Melbourne Airport has confirmed PFAS contamination has spread in water beyond the airport boundaries.

The Melbourne Airport Authority (MAA) says it is contacting landholders to inform them of the contamination, and trying to gauge how much surface water flows through local waterways on their properties.

The authority believes the health risk posed by the chemical contamination is low.

“At some times of the year, some of our off-airport testing locations recorded per- and poly-fluoroalkyl substances (PFAS) levels in surface water above the current Australian Government guidelines,” MAA spokesperson Grant Smith told reporters.

“We've conducted a number of detailed risk assessments that indicate any likelihood of human health impact by PFAS contamination for landholders downstream from the airport is low, on the basis that local water courses are not connected to Melbourne's drinking water catchment.

“We're currently in the process of getting in touch with individual landholders to talk to them about our research findings, and how they're using water on their properties.”

The chemicals were used as firefighting foams at the airport for decades up until they were phased out in the early 2000s.

Airservices Australia, the federal government agency responsible for the aviation firefighting service at Melbourne Airport, says it has launched its own investigation.

“At Melbourne Airport, we have recently completed a preliminary site investigation (PSI) and we are currently undertaking quality assurance to finalise the PSI report,” an Airservices spokesperson said.
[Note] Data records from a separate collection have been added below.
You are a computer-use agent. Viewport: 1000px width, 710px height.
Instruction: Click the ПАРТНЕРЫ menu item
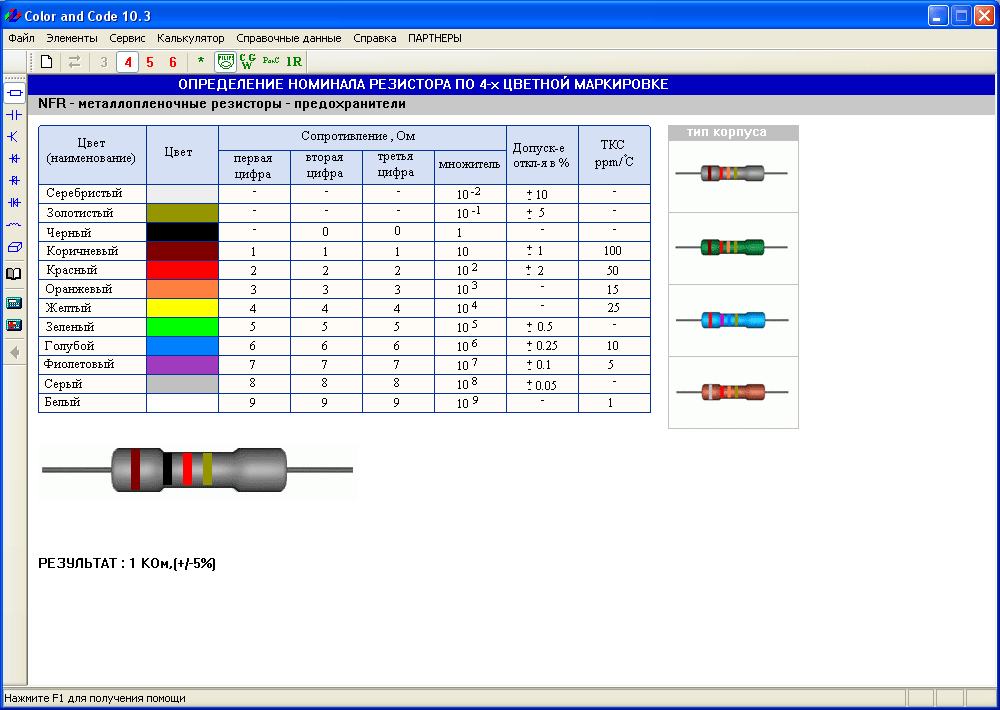(435, 38)
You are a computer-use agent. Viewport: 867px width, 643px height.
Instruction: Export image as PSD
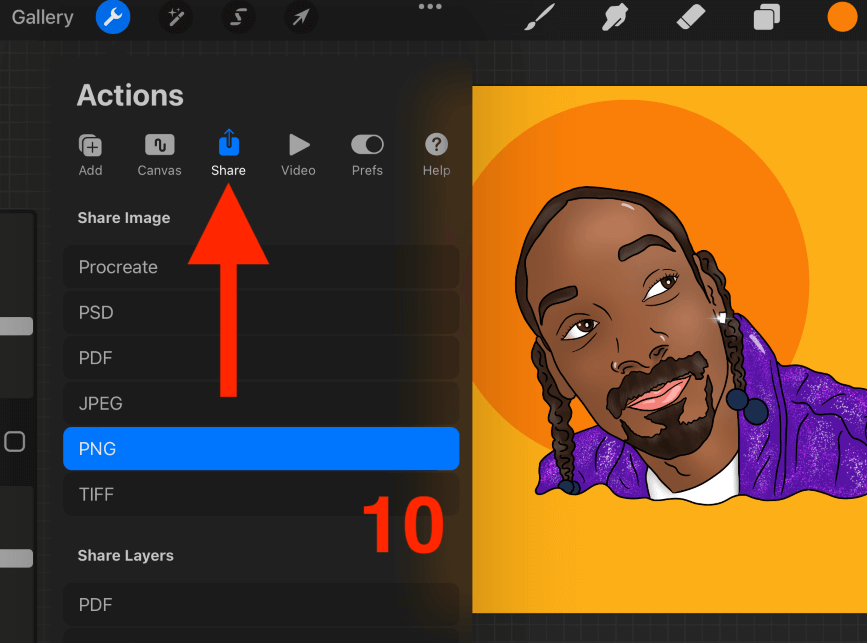pyautogui.click(x=261, y=313)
“We anticipate the report to be released publicly in coming months.

“We will also consult relevant stakeholders, including Melbourne Airport, the Commonwealth Airport Regulator and relevant state government agencies to determine what appropriate action is required.”

Some clean-up activities have already started, including digging up contaminated soil.

“From an estate-wide perspective our focus is on tackling the challenge of stopping identified pollution from leaving the airport through surface water or ground water,” Mr Smith said.

“As an interim solution we have been removing contaminated soil and containing it … but we are also looking at long term containment and treatment of contaminated soil.”